Spring comes in waves of emerging greenery and blooming trees and bushes in the mountains. It overlaps with winter in a series of “Little Winters” known as redbud, dogwood, sarvice, or blackberry—depending on what’s in bloom at the time of occasional dipping temperatures. Everyone welcomes the brighter skies and lengthening days. The gray skies, the shadows of encircling mountains, the inhospitable roads, and series of heavy snows made the winter of 09-10 a hard one—even by local standards.

Festivals herald spring’s arrival in Kentucky, just as they do in other places. An early one for this area is the Redbud & Quilt Festival in Barbourville. A quaint old town and home to Union College (a United Methodist institution), it is a fitting backdrop for a gathering of quilters & crafters. Red brick buildings of the college house the festival’s indoor activities while Red Bud and Dogwood bloom around the historic campus grounds. Spring has to get very warm, very quickly to get the redbud and dogwood to bloom at the same time; it did in 2010.

It’s hard to know what’s prettier: redbud, dogwood, crab apple, cherry, magnolia, mountain laurel. They’re all beautiful. For me, the redbud that lined the roads and bloomed mightily on rocky mountain spots were special. Maybe because they bloom so early & last quite a while. White dogwood were a close favorite as they dotted the mountain sides amongst the greenery of spring leaves.

Of course, there are many more festivals—civil war enactments, the Poke Sallet sounded interesting, the Mountain Laurel at Pineville may have been fun for kids with its inflatables. Lots of arts, crafts, food, and history are to be had on successive weekends through the area. Oh yes, another sure sign that spring has come are the early cars shows that will continue in most areas from months to come.

Emerging greenery on the mountain sides is like a bargello canvas being sewn. Waves of green—dark and light—undulate across the uneven surfaces. The first hint of green is barely perceptible and then one after another of the varied trees begins to dress for summer. Homes that were visible in the leafless winter begin to disappear. The stark metal buildings and conveyors of the coal mines soften in appearance from passing roads.
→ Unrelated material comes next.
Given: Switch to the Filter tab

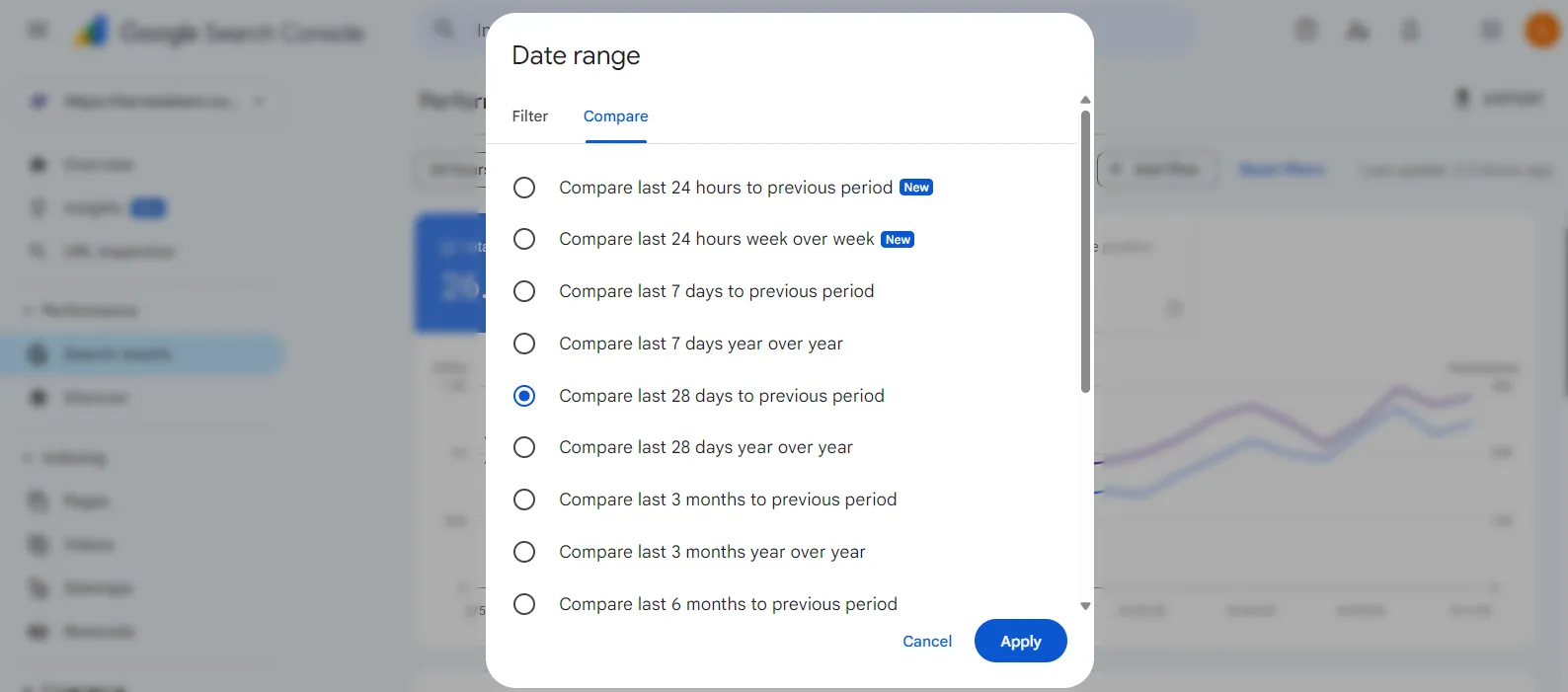Looking at the screenshot, I should [529, 116].
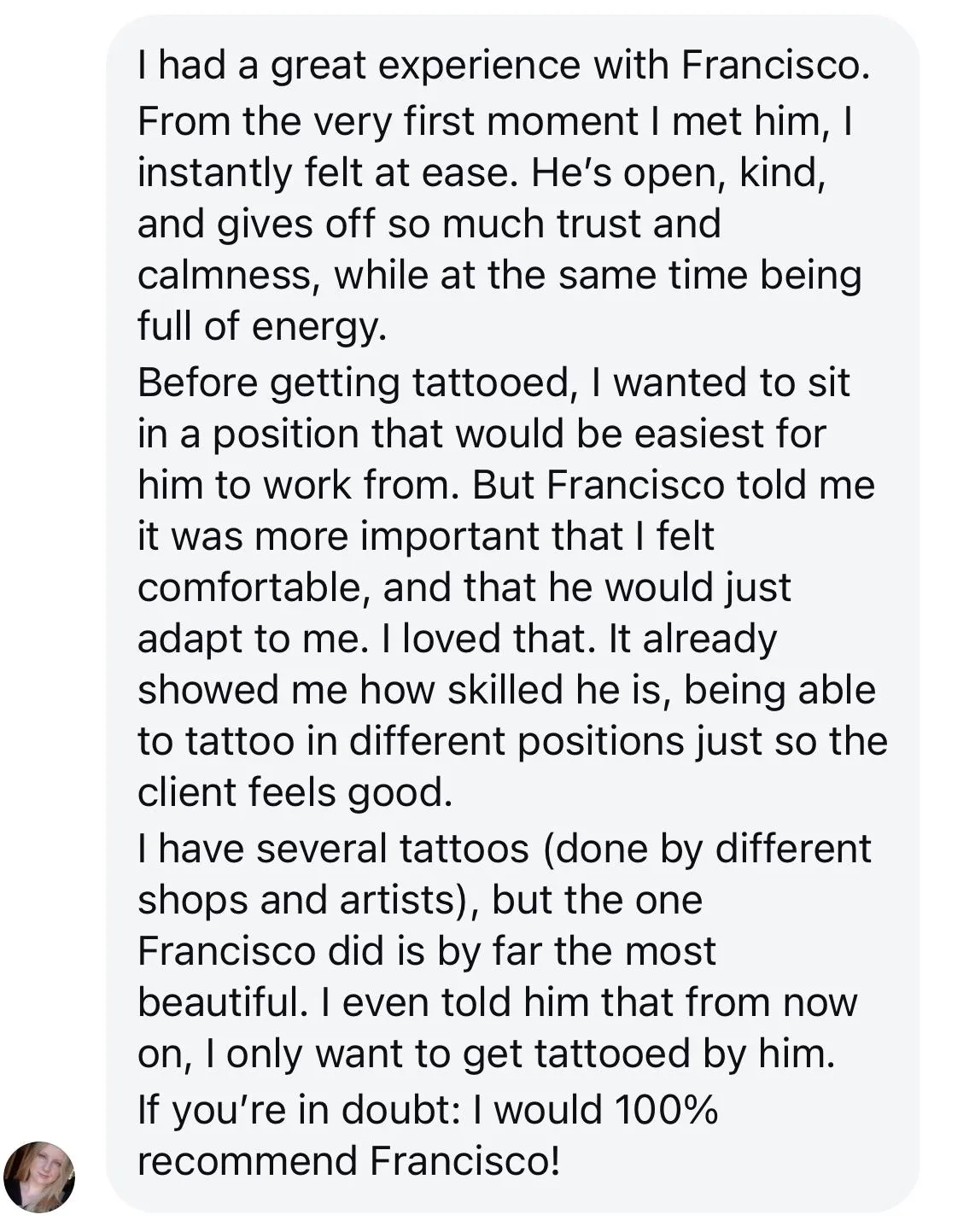Click the message bubble's opening line about great experience
Image resolution: width=975 pixels, height=1232 pixels.
(504, 66)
Over a period of weeks the greens change to their mature fullness of summer and the forest settles in for the heat to come.
People emerge in spring too. Tillers get cranked up and gardens emerge in many of the flat bottoms of local hollers. Four wheelers begin to share the roads. One hears about the first ‘Cemetary Reunion,” knowing that their season is just beginning. School children begin their field trips and special end-of-year programs. Baseball starts, graduates party, pools open.

I love spring. New life and energy, accompanied by the flowering that promises new growth is a sure sign that life renews itself in a cycle of beauty and hope.